[Saved entries]
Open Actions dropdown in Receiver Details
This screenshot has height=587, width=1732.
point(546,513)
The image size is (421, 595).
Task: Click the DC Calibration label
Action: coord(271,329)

## Assignment
Copy down the entries exactly, leaving out no line.

## Problem solution
Open Actions dropdown in Receiver Details
This screenshot has height=587, width=1732.
point(546,513)
The image size is (421, 595).
Task: Click the DC Calibration label
Action: coord(271,329)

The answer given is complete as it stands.